_TRECHO DE ORIGEM_

◇ ◇ ◇ ◇ ◇

Ramos teria colocado o Ministério do Turismo na mesa de negociações com o Centrão, convidando para o cargo o deputado Roberto Lucena (Podemos-SP). O ministro ficou sabendo e partiu para cima do general, acabou demitido por Bolsonaro. O presidente da Embratur, Gilson Machado, assumiu interinamente a pasta. Agora, cogita-se que Ramos vá para a Secretaria-Geral da Presidência, entregando a Secretaria de Governo para o deputado Aguinaldo Ribeiro (PP-PP), um dissidente do PP e aliado de Rodrigo Maia, que passaria a ser o novo articulador político do governo. Bolsonaro está indo para uma espécie de tudo ou nada no Congresso, que pretende controlar. Contava com a reeleição de Alcolumbre, mas o veto do Supremo Tribunal Federal (STF) à recondução atrapalhou seus planos; em contrapartida, a candidatura de Arthur Lira, na Câmara, está de vento em popa.

◇ ◇ ◇ ◇ ◇

_INSTRUÇÕES DA TAREFA_
Liste todas as pessoas citadas pelo nome no texto acima sobre as mudanças no governo Bolsonaro.

[Dados coletados]
◇ ◇ ◇ ◇ ◇

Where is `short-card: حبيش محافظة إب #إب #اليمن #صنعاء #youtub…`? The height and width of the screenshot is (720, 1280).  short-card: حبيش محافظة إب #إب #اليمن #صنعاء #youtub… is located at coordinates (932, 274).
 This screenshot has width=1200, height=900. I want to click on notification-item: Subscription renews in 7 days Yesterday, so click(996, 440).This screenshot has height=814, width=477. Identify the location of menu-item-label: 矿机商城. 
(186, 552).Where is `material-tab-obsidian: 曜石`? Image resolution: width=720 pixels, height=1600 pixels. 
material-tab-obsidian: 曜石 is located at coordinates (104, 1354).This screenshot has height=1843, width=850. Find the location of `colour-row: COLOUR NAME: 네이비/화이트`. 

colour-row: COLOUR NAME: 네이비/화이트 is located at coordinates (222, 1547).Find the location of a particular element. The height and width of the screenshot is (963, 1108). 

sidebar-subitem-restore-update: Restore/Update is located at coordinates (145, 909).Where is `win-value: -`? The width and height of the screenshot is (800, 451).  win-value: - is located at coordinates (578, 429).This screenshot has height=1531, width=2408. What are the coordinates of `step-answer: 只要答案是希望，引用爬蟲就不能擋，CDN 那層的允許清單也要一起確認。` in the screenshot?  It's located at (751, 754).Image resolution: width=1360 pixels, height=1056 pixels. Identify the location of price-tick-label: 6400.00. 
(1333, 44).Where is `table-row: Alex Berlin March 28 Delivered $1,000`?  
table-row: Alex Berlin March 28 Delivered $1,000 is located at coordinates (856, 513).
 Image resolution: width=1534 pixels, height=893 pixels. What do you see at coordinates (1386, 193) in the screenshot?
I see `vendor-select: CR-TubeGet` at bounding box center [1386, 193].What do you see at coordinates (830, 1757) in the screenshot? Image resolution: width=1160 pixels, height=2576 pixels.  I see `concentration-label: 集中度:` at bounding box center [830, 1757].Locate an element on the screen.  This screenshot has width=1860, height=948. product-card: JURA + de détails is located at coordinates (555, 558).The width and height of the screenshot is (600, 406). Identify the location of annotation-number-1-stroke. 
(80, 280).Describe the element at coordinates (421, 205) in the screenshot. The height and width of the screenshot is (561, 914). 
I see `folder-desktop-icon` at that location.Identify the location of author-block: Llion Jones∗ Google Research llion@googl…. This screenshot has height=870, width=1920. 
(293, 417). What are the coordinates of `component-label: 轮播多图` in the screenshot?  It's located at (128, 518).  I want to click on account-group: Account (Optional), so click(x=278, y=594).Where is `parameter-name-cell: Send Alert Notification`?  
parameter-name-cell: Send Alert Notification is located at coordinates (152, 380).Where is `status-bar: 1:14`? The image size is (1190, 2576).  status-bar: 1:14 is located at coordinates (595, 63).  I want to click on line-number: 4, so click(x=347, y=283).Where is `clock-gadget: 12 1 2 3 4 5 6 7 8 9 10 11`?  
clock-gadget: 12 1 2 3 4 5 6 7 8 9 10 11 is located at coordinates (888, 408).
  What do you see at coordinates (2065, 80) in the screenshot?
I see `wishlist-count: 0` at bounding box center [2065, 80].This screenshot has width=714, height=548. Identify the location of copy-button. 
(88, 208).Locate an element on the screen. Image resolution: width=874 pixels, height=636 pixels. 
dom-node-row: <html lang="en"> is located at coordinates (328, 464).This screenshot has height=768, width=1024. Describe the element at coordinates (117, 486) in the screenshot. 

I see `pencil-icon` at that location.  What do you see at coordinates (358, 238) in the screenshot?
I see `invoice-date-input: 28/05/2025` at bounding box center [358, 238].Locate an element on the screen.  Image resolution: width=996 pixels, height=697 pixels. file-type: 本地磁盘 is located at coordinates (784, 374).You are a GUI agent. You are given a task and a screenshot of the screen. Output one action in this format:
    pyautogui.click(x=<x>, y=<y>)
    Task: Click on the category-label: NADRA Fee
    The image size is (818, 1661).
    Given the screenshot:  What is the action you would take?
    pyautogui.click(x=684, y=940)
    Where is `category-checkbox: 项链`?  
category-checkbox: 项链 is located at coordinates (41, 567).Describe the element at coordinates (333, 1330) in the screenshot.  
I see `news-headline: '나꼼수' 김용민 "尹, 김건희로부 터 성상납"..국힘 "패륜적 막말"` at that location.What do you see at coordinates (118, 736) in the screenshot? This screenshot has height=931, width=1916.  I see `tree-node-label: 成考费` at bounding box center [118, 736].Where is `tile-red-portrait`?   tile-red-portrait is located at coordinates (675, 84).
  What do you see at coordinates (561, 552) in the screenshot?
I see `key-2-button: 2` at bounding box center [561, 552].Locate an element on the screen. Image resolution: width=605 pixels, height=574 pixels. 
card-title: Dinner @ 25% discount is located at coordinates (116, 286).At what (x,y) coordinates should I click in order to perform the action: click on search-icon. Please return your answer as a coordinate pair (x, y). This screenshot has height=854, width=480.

◇ ◇ ◇ ◇ ◇

_TAREFA CONCLUÍDA_
Ramos, Roberto Lucena, Bolsonaro, Gilson Machado, Aguinaldo Ribeiro, Rodrigo Maia, Alcolumbre, Arthur Lira